Your spouse has to take your last name. Traditionally, it happens that when two people get married, they share the same last name. My wife and I were engaged for just over a year. In that time, we went back and forth on a few things when it came to our marriage. We thought about going home for a traditional wedding before settling on going away for it. By the way, best decision we made. If you are reading this and you are thinking about doing a destination wedding, DO IT! Less stress, more about you and not who showed up, plus if you do it right, you have a reception/party back home so you get to dress up twice! Once we settled on that, the only major decision was the name thing. Again, my wife went back and forth on taking my last name. Actually, there wasn't much back and forth. She thought about it for a split second and though, nah, she liked her name. It was part of her identity. And who am I to take that away from her? I remember having this reaction once she told me that she was going to stick with her name. I was taken aback. Even a little angry. Then I pulled my head out of my ass and realized: it's just a name. We were still going to be married. We were still going to love each other no matter what. Having my last name or her last name was not going to change any of that. Plus, from what we understand, there's a lot of paper work involved in changing it. And fuck that. Am I right? There are people that are so excited to take their husband's name (or vice versa) because to them that is part of marriage. And more power to them. I'm not going to tell them that they are wrong in doing so. I just don't think that it needs to happen if someone doesn't want it to.
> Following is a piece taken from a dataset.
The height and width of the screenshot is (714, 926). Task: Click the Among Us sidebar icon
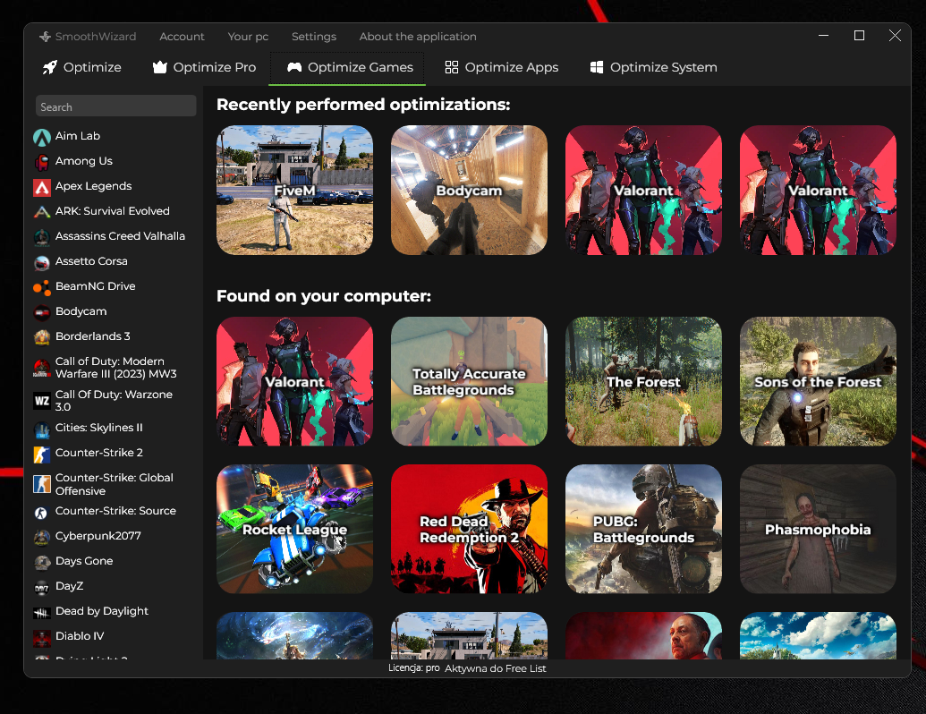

You have to have kids. They cry and scream and eat and shit everywhere. They do nothing but brood and pout until they are in college and then they call asking for money and don't appreciate you until they are in their thirties. I know this because I'm in my thirties and I have recently gone through all those stages mentioned previously. You don't need them if you don't want them. They don't come as part of the marriage. It's not in the marriage license. Trust me, we looked. And then had it double checked because we wanted to make sure that it was true. Don't feel pressured that because you are married that kids are the next step. You always have to do what is best for you. If you don't want kids, don't have kids. If you want to have six or seven, first get your head checked, and then go have six or seven kids.
Some of these myths also go along with older traditions. You look back to the fifties and sixties and traditional marriage was having the same name, raising two and a half kids, going to church every Sunday. Times change. People change. Cultures change. You cannot expect to pick up a book on marriage and have yours follow that same path. Every marriage is different. Yours is going to be different than your parents or your siblings or your best friends. All you need to know is that marriage works for the two that are involved in it. And no one else. If what works best for you is buying a pop up camper and traveling cross country year round doing odd jobs, then guess what, that's marriage. If it is having a dozen kids that all have names that start with the letter 'B', then that's marriage. If it is living in a studio apartment in downtown of a major city and it just being the two of you, then that is marriage. Everyone is different, every marriage is different. And we are all a bunch of perfect fucking snowflakes looking for that other perfect fucking snowflake to spend the rest of our life with.